Collected data:

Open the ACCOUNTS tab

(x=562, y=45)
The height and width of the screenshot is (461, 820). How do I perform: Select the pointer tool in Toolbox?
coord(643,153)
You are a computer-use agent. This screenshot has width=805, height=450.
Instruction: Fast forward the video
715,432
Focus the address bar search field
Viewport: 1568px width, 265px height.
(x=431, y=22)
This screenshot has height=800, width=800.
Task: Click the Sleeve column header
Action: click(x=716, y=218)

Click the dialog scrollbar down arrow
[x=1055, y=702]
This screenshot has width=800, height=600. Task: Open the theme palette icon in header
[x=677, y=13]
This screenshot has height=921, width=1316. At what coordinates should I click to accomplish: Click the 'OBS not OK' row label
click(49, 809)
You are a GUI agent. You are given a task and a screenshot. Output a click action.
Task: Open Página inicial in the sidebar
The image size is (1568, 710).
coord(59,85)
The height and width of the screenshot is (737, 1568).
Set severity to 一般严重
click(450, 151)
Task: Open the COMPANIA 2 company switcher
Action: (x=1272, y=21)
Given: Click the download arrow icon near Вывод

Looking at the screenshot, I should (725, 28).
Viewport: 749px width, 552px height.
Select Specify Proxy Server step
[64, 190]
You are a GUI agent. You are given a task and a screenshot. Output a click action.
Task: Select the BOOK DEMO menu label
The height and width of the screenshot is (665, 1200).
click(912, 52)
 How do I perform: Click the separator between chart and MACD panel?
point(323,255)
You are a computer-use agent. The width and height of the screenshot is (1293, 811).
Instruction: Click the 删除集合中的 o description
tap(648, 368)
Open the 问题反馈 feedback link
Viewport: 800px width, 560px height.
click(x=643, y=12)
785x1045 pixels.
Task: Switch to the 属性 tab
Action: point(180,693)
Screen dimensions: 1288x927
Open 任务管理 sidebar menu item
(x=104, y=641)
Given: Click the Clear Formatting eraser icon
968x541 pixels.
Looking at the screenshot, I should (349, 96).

▸ Task objective
Which of the lines above include the word "agent"? Copy each of them.

▸ Exercise result
You are a computer-use agent. This screenshot has width=805, height=450.
You are a GUI agent. You are given a task and a screenshot. Output a click action.
You are a GUI agent. You are given a task and a screenshot. Output a click action.
You are a computer-use agent. The width and height of the screenshot is (1293, 811).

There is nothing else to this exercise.